Estimates of Medicaid PrEP Users in New York State Revised Down

Dan O’Connell, director of the State AIDS Institute. | GAY CITY NEWS

Dan O’Connell, director of the State AIDS Institute. | GAY CITY NEWS

The state health department has significantly reduced its estimate of the number of Medicaid beneficiaries in New York who are using pre-exposure prophylaxis (PrEP) from 3,149 to 832.

“I think the number from last year wasn’t done by Medicaid,” said Dan O’Connell, director of the AIDS Institute, which is part of the state health department, in explaining the disparity between the two estimates.
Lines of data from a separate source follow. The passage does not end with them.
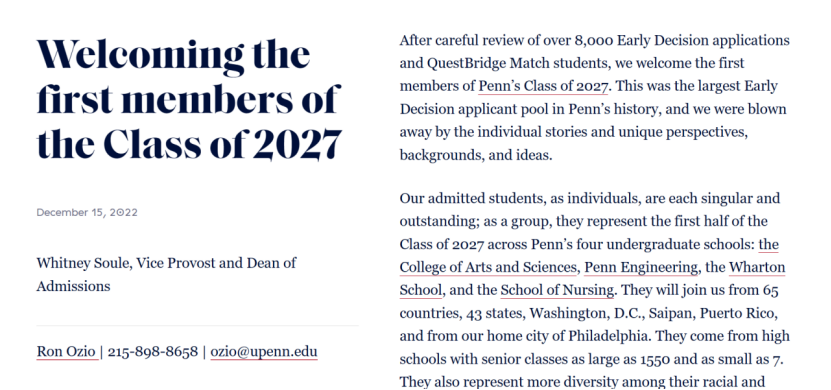Click the Ron Ozio contact link
This screenshot has height=390, width=831.
pos(66,351)
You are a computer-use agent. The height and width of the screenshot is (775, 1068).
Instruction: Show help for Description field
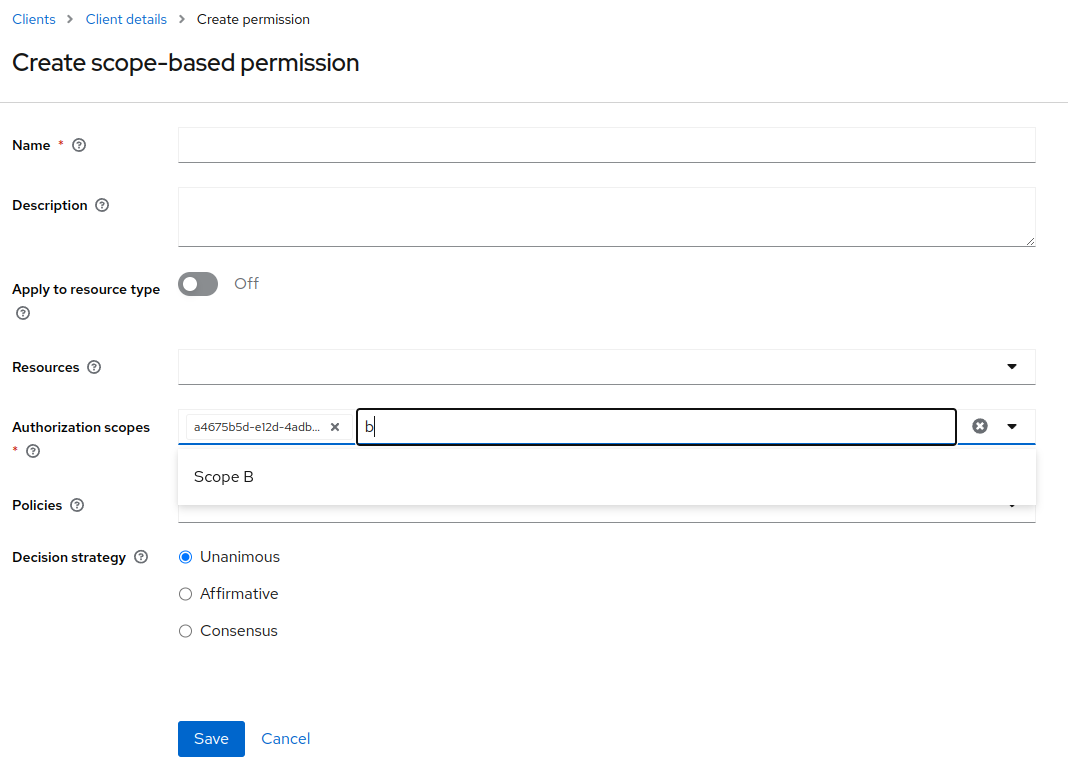(102, 205)
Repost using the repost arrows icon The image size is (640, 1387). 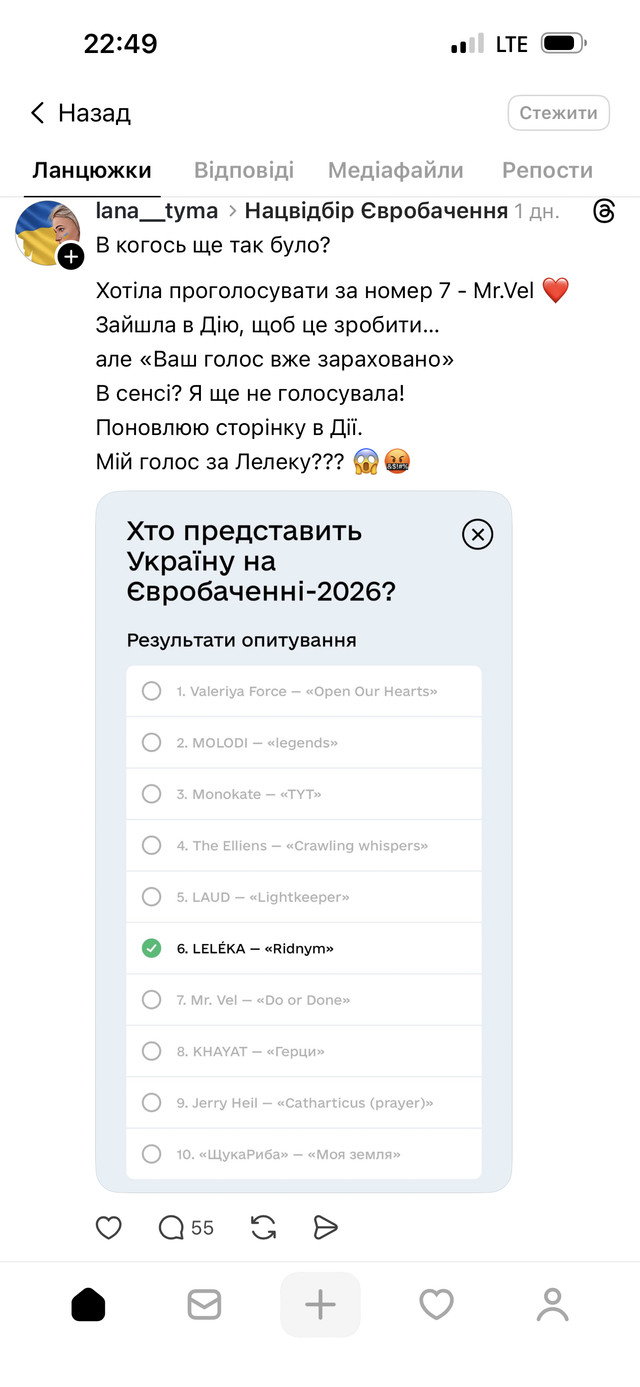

The state health department now estimates that 310 Medicaid beneficiaries used PrEP — anti-HIV drugs used by HIV-negative people to keep them uninfected — between July 1, 2012 and June 30, 2013. Over the 12 months that followed, 358 Medicaid beneficiaries used PrEP. Since June 30 of last year, PrEP use has grown, with the department estimating that 832 Medicaid beneficiaries took Truvada between then and the end of February of 2015. Truvada is the only anti-HIV drug approved for PrEP.

Health department now says only 832 on HIV prevention meds, but number growing since 2014

The PrEP users in the earlier two periods may be largely the same people and those people may be among the 832 PrEP users who began the drug regimen in the eight months after June 2014.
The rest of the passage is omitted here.